The student nurse learns that examining the skin can do all of the following except? a) Reveal overhydration b) Allow early identification of neurologic deficits c) Identify physical abuse d) Allow early identification of potentially cancerous lesions

b) Allow early identification of neurologic deficits

A client asks a nurse to look at a raised lesion on the skin that has been present for about 5 years. Which is an "ABCDE" characteristic of malignant melanoma? a) Borders well demarcated b) Asymmetrical shape c) Color is uniform d) Diameter less than 1/8 of an inch

b) Asymmetrical shape

A nurse has been asked to assess an older adult resident of a long-term care facility. During assessment of the resident's skin, the nurse notes a break in the skin, erythema, and a small amount of serosanguineous drainage over the resident's sacrum. Inspection reveals that the area appears blister-like. The nurse should interpret this finding as indicating which stage of pressure ulcer? a) Stage I b) Stage II c) Stage III d) Stage IV

b) Stage II

The nurse is speaking to a group of seniors about health promotion and is preparing to discuss the ABCDEs of melanoma. Which of the following descriptions is correct for the ABCDEs? a) a = actinic; b = basal cell; c = color changes, esp. blue; d = diameter; 6 mm; e = evolution b) a = asymmetry; b = irregular borders; c = color changes, esp. blue; d = diameter greater than 6 mm; e = evolution c) a = actinic, b = irregular borders, c = keratoses, d = dystrophic nails, e = evolution d) a = asymmetry; b = regular borders; c = color changes, especially orange; d = diameter greater than 6 mm; e = evolution

b) a = asymmetry; b = irregular borders; c = color changes, esp. blue; d = diameter greater than 6 mm; e = evolution

What medical outcomes are directly associated with a nursing observation made during an integumentary systems assessment? Select all that apply. a) the loss of skin turgor as a result of aging b) a cancerous skin lesion located on the back c) presence of a systemic disease like measles d) a rash triggered by taking the medication ibuprofen e) a reddened area on the heel that indicates a potential risk for pressure ulcer formation

b) a cancerous skin lesion located on the back c) presence of a systemic disease like measles d) a rash triggered by taking the medication ibuprofen e) a reddened area on the heel that indicates a potential risk for pressure ulcer formation

The terms "generalized," "exposed surfaces," "upper arm," and "skin folds" are used to describe which major characteristic of skin lesions? a) Type b) Color c) Distribution d) Arrangement

c) Distribution

The nurse is preparing to examine a client's skin. What would the nurse do next? a) Ensure that the room is hot to prevent chilling. b) Wear gloves when preparing to inspect the skin and nails. c) Expose only the body part that is being examined. d) Have the client remove clothing from the upper body.
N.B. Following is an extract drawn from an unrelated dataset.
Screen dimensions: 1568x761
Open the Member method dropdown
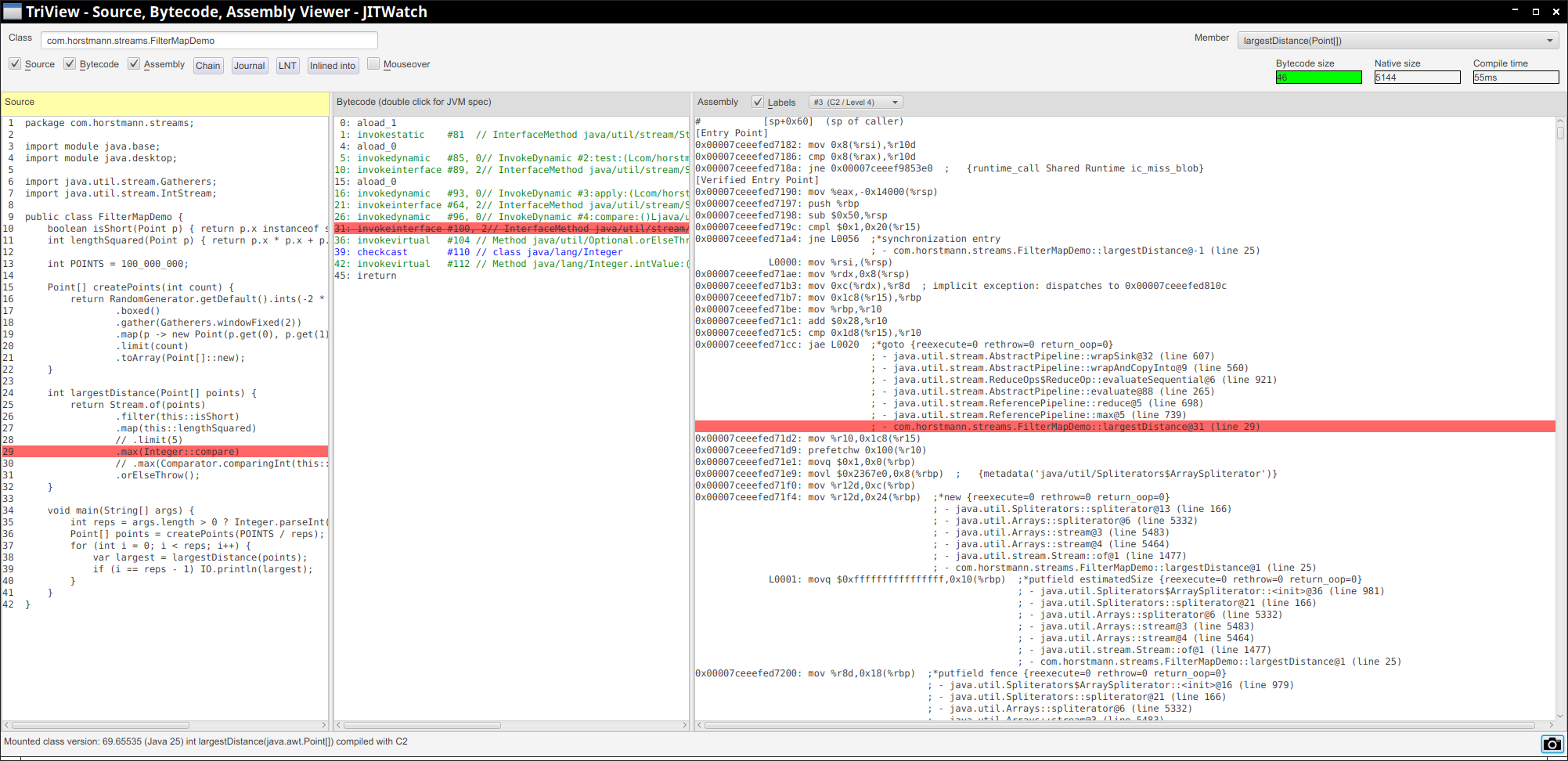pyautogui.click(x=1397, y=41)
c) Expose only the body part that is being examined.

The nurse is preparing to perform a physical examination of a client who is an Orthodox Jew. Which of the following accommodations should the nurse be prepared to make for this client, based on his religious beliefs? a) Allow the client to pray before the examination b) Let the client remained fully dressed for the examination c) Have a nurse who is the same sex as the client examine him d) Avoid asking any questions regarding the client's lifestyle

c) Have a nurse who is the same sex as the client examine him

Mrs. Hill is a 28-year-old woman of African ancestry with a history of systemic lupus erythematosus (SLE). She has noticed a raised dark red rash on her legs. When the nurse presses on the rash, it doesn't blanch. What would the nurse tell the client regarding her rash? a) It is likely to be related to an exposure to a chemical. b) It is likely to be related to an allergic reaction. c) It is likely to be related to her lupus. d) It should not cause any problems.

c) It is likely to be related to her lupus.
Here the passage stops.